Moran argues that the threat of foreign control is similarly a function of the degree of external concentration in the industries upon which the defense effort depends, not solely the nationality of the firms. He suggests that the United States follow a 4-4-50 rule in allowing foreign participation in the U.S. defense technology and industry base. If any combination of four firms in four countries has 50 percent or more control over the world market, then those firms or countries could place U.S. access to those industries or technologies at risk. If it takes more than four firms or more than four countries to reach the 50 percent control threshold, then it would be highly unlikely that any combination of opponents could deny U.S. access without a suitable alternative source, including a domestic U.S. source, being available.

For strategic policy purposes, Moran believes that diversification and multiplication of companies and locales from which the nation can draw is the most dependable method of providing insurance to minimize the threat of foreign control. If the 4- 4-50 rule is violated, he suggests voluntary application of a domestic U.S. location requirement for production and technological development as a prerequisite for foreign firm entry. If such arrangements cannot be made voluntarily, Moran argues that the most effective enforcement mechanism would be a tariff or countervailing duty. He argues strongly against strategic trade policies which would attempt to combine protection with promotion of select high technology sectors. He also opposes propelling national champions into a commanding global lead, citing examples-such as the British NIMROD program-of achieving national champion status but at unacceptable cost.

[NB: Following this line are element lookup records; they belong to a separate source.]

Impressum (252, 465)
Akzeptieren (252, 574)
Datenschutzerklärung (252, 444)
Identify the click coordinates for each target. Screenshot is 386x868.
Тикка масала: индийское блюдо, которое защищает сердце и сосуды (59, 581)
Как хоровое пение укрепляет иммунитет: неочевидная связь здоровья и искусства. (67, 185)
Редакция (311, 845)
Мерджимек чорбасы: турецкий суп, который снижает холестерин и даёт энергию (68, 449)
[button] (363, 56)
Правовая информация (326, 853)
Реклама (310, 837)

More recently, a group at the RAND Corporation [28] has taken Moran's "insurance policy" notion a step further and has argued that the foreign vulnerability question is really a problem of the marginal cost of providing adequate insurance. The policy question, according to the RAND researchers, is not whether the insurance policy is complete or perfect for it will never be in a globally integrated economy. Rather, they believe the policy issue is one of adequacy, and it should be judged in terms of the marginal cost of obtaining it versus the marginal benefits thus obtained.

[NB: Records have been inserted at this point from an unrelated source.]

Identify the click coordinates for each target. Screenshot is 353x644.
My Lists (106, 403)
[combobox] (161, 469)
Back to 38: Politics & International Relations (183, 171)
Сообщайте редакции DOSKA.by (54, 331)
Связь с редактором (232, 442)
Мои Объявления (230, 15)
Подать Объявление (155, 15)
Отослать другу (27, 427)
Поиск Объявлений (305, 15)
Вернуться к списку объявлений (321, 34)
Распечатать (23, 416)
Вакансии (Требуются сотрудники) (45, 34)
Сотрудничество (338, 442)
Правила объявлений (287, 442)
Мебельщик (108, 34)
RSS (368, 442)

They point out several factors which lead private sector participants in the defense industry and technology base to have inadequate insurance including an expectation of price controls, public sector monopsony, corporate income tax rates, regulatory policies, contracting policies, and poor information about conflict contingencies.

On the government side inadequate insurance is brought on by short time horizons, political pressure from concentrated interests, foreign government policy, and the potential for interdiction. The researchers found inadequate insurance in the Tritium (government) and High Definition Television (private) industries, while the Surface Acoustic Wave and Dynamic Random Access Memory chips sectors seemed to have adequate insurance. Such economic approaches as proposed by Ted Moran or the RAND group, as sensible as they may seem to the analytic community, may not have the political appeal necessary to find their way into national security strategy and policy. But there is a window of opportunity opening for a time during this election season. We would serve the country well to attempt to explain these approaches in understandable fashion and to insert them into the public debate over the national security strategy for the new era.